● ТЕКСТ ЗАДАНИЯ:
Сколько строк в записях ниже содержат слово «menu»? Ответьте одним числом.

********

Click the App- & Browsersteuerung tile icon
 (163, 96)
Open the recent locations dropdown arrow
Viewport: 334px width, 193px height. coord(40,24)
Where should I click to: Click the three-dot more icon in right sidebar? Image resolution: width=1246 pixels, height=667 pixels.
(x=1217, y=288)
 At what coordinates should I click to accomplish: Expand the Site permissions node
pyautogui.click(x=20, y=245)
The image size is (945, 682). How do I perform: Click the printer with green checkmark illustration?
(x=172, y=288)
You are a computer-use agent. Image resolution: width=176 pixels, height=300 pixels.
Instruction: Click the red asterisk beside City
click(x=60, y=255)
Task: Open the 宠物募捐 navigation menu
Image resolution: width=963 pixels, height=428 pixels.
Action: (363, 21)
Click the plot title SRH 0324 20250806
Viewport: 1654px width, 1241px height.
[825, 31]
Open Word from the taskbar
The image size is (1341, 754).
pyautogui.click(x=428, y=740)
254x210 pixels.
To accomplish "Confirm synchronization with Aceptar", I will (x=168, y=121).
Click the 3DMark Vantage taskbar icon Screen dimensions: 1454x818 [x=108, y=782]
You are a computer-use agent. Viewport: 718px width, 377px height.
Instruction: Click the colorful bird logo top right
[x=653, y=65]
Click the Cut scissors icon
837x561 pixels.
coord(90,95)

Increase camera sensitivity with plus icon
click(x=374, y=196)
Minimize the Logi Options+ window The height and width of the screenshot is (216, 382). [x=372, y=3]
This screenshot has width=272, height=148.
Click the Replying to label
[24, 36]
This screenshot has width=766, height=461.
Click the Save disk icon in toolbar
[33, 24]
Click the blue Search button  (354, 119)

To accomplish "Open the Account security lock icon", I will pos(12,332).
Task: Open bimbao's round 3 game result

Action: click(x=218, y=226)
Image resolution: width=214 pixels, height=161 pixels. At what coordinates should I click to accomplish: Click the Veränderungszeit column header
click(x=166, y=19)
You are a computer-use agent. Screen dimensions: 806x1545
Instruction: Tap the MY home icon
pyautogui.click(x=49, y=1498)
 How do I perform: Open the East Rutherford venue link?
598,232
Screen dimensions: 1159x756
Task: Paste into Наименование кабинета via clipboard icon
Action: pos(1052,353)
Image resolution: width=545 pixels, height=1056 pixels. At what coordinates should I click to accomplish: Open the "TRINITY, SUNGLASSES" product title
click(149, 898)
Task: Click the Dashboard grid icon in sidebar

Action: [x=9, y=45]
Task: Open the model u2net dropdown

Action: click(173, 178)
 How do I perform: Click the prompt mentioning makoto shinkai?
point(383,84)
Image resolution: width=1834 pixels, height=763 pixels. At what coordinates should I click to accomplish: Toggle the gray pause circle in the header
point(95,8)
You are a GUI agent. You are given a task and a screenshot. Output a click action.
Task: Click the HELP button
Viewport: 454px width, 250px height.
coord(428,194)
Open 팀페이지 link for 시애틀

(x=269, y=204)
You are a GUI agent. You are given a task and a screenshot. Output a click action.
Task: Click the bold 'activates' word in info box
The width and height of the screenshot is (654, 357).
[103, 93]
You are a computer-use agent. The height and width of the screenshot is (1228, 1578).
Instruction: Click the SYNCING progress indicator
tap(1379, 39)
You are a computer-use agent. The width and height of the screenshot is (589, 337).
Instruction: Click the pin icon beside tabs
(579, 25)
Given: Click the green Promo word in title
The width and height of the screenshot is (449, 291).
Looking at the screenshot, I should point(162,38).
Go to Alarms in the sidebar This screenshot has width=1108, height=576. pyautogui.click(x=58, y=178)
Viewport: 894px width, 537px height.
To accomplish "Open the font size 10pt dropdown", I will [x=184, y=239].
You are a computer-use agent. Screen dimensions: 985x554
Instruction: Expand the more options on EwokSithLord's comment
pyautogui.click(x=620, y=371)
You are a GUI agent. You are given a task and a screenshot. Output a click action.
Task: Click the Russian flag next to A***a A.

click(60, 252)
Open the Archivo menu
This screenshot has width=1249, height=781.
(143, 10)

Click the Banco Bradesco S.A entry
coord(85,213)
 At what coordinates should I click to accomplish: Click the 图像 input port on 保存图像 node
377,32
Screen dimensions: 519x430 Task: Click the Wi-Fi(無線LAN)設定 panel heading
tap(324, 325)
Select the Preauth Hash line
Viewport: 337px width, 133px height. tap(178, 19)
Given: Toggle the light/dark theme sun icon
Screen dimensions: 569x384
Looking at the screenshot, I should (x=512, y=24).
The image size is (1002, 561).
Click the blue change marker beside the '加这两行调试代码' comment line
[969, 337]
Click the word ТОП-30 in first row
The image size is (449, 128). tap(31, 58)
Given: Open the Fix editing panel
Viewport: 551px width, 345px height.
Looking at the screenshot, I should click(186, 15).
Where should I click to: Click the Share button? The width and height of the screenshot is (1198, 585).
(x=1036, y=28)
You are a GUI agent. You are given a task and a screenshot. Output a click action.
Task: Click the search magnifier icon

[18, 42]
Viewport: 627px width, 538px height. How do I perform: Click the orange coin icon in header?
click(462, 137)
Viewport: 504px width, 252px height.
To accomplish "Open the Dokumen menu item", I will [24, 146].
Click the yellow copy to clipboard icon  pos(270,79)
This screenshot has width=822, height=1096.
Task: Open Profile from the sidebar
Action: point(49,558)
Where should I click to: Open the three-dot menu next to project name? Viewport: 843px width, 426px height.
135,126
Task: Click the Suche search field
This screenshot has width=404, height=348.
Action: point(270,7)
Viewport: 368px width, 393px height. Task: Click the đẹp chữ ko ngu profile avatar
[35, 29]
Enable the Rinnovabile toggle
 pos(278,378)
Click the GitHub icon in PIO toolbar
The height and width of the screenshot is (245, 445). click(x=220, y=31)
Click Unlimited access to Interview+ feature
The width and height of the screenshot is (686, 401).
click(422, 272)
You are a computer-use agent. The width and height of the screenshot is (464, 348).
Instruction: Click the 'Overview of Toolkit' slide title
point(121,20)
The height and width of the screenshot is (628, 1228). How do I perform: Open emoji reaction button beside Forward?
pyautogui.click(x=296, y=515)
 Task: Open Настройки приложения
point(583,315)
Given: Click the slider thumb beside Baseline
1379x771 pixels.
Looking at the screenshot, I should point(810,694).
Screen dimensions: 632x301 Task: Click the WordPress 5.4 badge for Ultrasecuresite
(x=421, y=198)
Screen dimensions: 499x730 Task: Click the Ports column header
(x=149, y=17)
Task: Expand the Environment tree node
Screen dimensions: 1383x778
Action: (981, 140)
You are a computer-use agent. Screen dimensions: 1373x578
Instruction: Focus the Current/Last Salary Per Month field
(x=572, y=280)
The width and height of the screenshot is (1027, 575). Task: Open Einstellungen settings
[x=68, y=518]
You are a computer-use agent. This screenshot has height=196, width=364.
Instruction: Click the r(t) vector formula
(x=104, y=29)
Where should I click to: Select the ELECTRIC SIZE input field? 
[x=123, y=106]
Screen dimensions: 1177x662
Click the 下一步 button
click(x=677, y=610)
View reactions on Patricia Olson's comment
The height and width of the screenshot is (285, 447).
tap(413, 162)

********

● ПОЛНЫЙ ОТВЕТ:
4